Pourtant, selon les données qui existent, le secteur de la formation professionnelle, depuis quelques années, a fait beaucoup d’effort en produisant sur le marché local beaucoup de jeunes qualifiés au secteur du bâtiment.
Il est vrai que le bâtiment a explosé ces dernières années, ce qui en gran de partie justifie le déficit engendré en matière de main-d’œuvre, mais même ces jeunes éléments qui ont décroché une formation de maçonnerie, une fois le diplôme en poche, continuent d’être désintéressés par ce secteur, grand demandeur de main-d’œuvre qualifiée.

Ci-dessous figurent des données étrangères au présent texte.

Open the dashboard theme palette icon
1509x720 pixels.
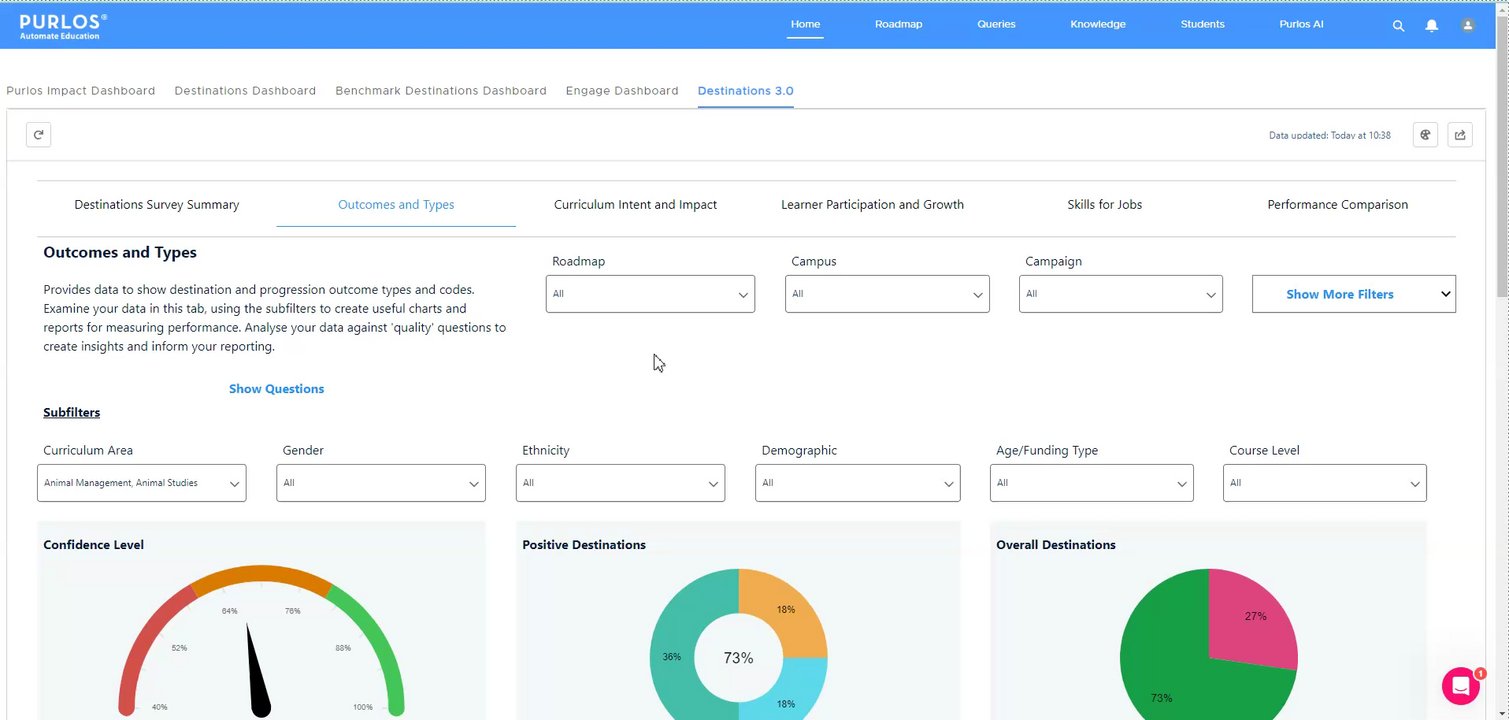[1426, 134]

Parmi ces nouveaux maçons, carreleurs, plâtriers, coffreurs, ferrailleurs, etc.. fraîchement arrivés sur le marché du travail, que nous avons questionnés sur ce manque d’attirance vers les chantiers du bâtiment, figure en première ligne, le fait qu’ils sont mal payés et surtout, exerçant au noir.

«Je n’ai pas envie de travailler pour des prunes, car j’ai déjà tenté l’expérience et j’en garde un amer souvenir et ce, tant qu’il y aura des patrons qui nous sous-payent et qui ne nous déclarent pas à la sécurité sociale», dira M. Hamid, 29 ans, maçon confirmé, qui travaille depuis à son propre compte en effectuant des petits travaux chez des particuliers.
Des métiers qui rapportent gros
D’autres disent préférer travailler chez les particuliers où ils gagnent mieux, à l’exemple d’un maçon ou carreleur qui pourrait facilement, disent-ils, gagner entre 1.500 et 2.500 DA par jour au lieu de 800 DA, en moyenne, dans un chantier BTP.
Alors que des milliers de jeunes algériens sont au chômage, beaucoup d’entreprises du bâtiment vivent une réelle pénurie de main-d’œuvre qualifiée, à tel point, que certaines n’hésitent à recourir à des ouvriers étrangers. Il faut savoir que le secteur du BTP emploie un peu plus de 15% de la population active en Algérie et que cela n’est pas une mince affaire pour combler cette défaillance, sachant que les métiers du bâtiment attirent peu de jeunes qui les trouvent pénibles et peu valorisants.
Pourtant, à la lumière de nos investigations menées sur le terrain, notamment chez des particuliers, ces métiers-là, côté rémunération, sont bien meilleurs que d’autres à l’exemple de ceux de la fonction publique à titre d’exemple. Un maçon peut toucher en moyenne entre 40.000 et 50.000 DA, par mois et c’est également valable pour le carreleur et autre plâtrier.
B. Brahim 58 ans, entrepreneur en bâtiment, fera la déclaration suivante : «Moi, j’ai commencé comme manœuvre il y a plus de trente ans et le métier je l’ai appris sur le tas. Aujourd’hui, j’ai une petite entreprise en bâtiment et pour ma part je n’ai pas de problème de main-d’œuvre qualifiée car je travaille avec la même équipe depuis plusieurs années déjà.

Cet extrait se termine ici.